==== MATERIAL FOR THIS EXERCISE
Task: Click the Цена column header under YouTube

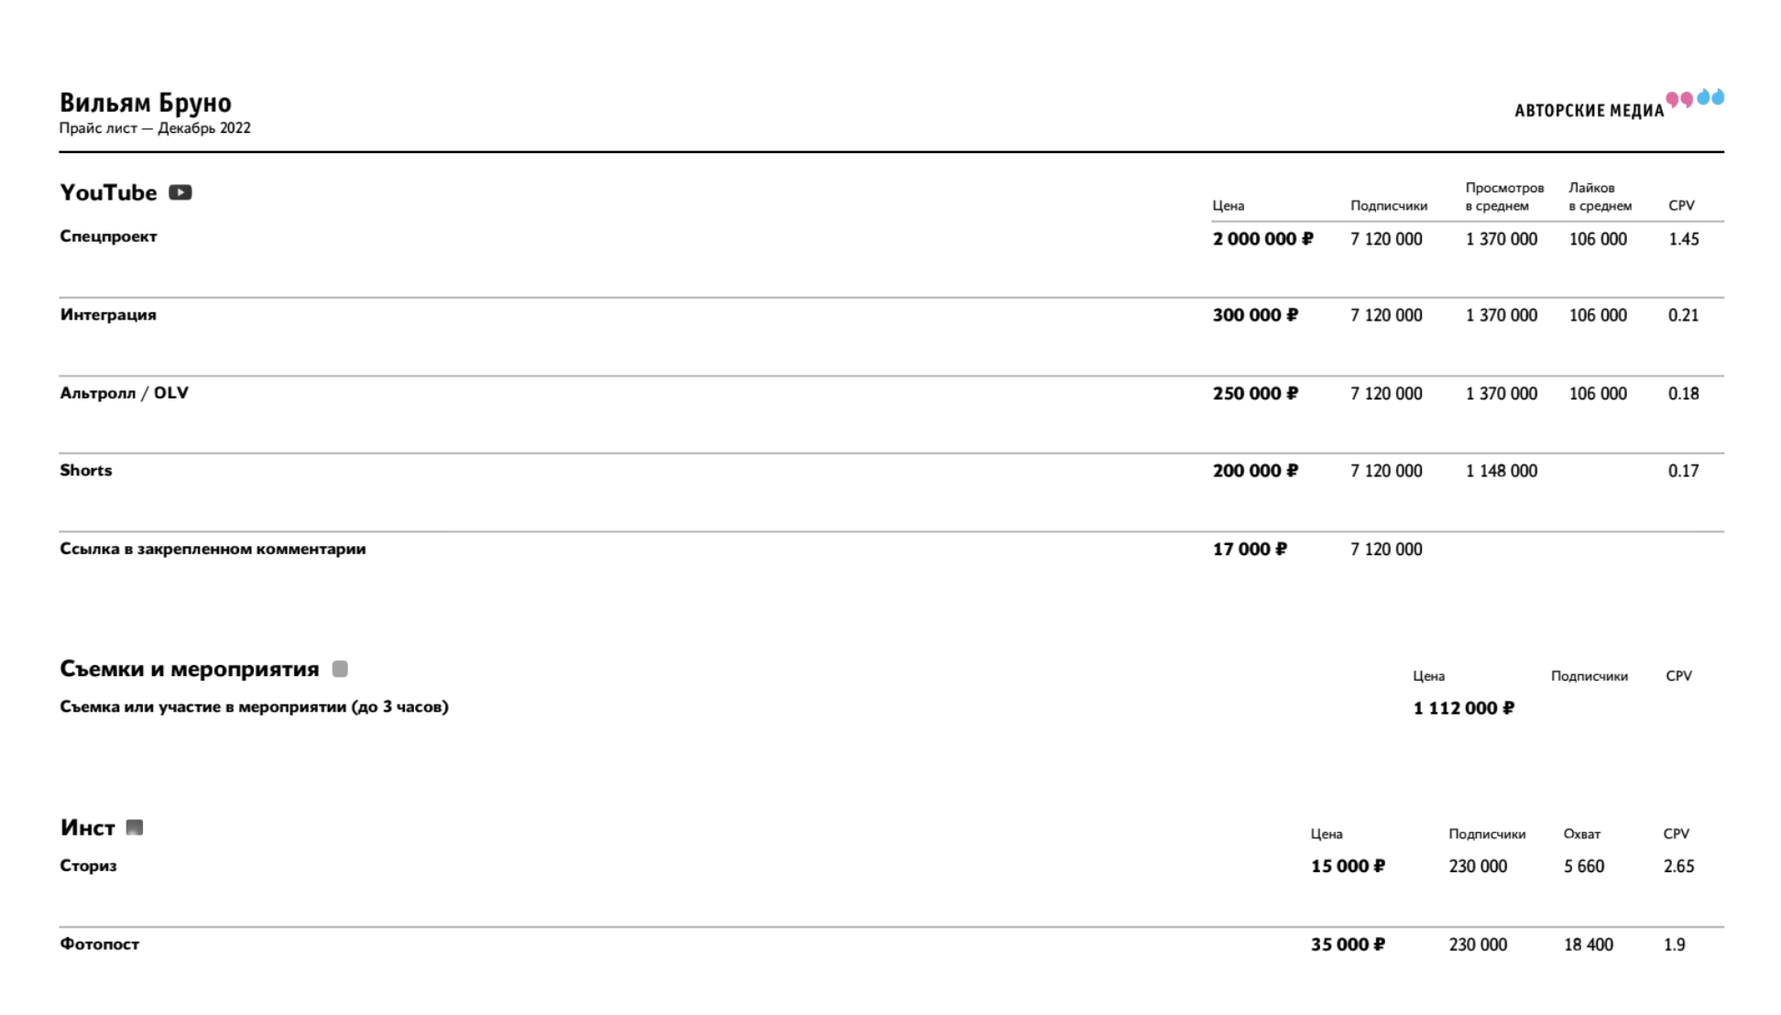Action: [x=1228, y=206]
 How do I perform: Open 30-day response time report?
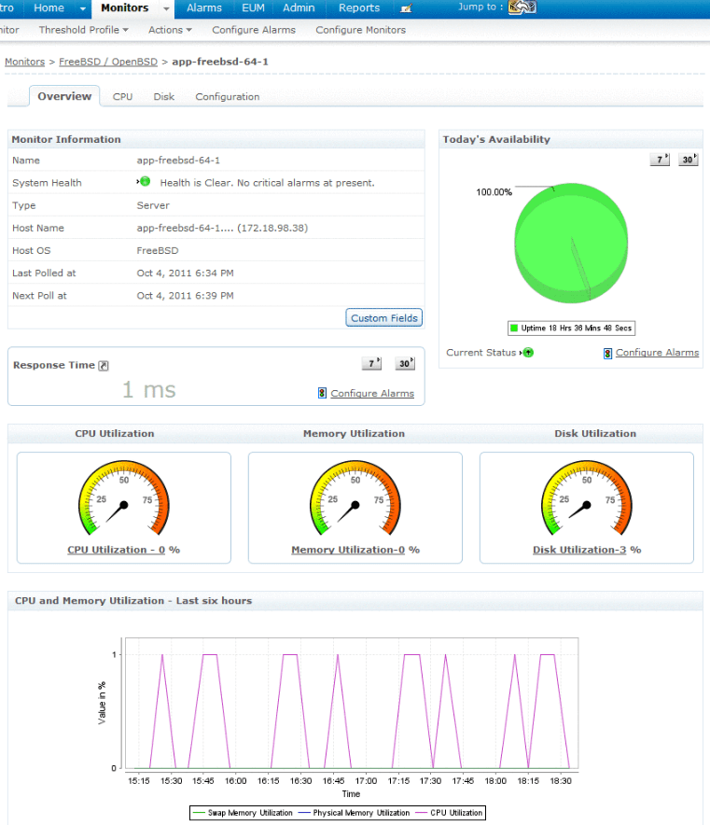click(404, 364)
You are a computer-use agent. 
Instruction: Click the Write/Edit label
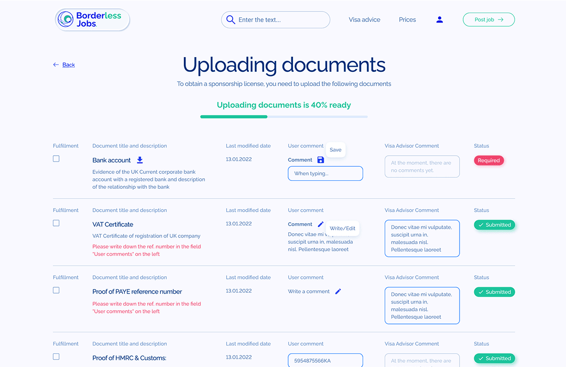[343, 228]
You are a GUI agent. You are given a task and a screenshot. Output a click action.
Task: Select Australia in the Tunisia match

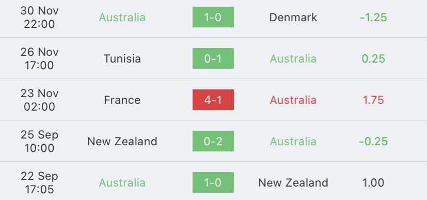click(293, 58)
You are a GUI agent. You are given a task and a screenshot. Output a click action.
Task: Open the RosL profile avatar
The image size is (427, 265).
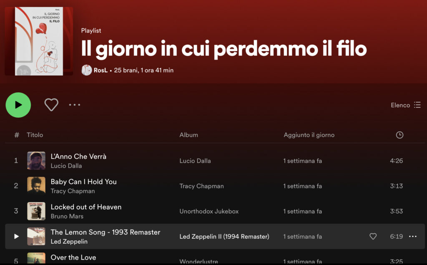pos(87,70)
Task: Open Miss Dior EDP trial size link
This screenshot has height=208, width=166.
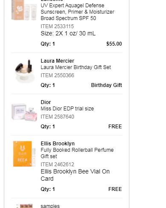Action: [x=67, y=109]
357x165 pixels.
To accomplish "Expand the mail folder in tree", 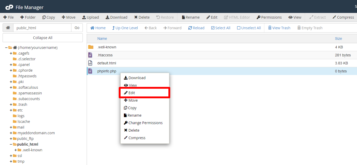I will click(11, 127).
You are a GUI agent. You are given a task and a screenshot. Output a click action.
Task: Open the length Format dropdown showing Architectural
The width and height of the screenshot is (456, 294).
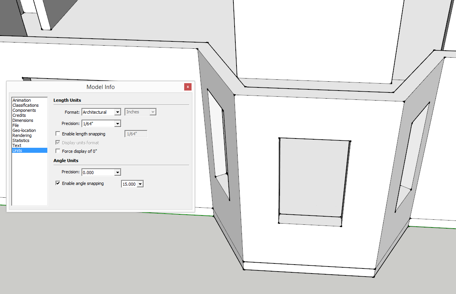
========
Leave the pictures aside and print exactly, and only, the lines from the one with "Task: Open the length" through the end of the data, both included.

> [WRITTEN REPLY]
Task: Open the length Format dropdown showing Architectural
The width and height of the screenshot is (456, 294).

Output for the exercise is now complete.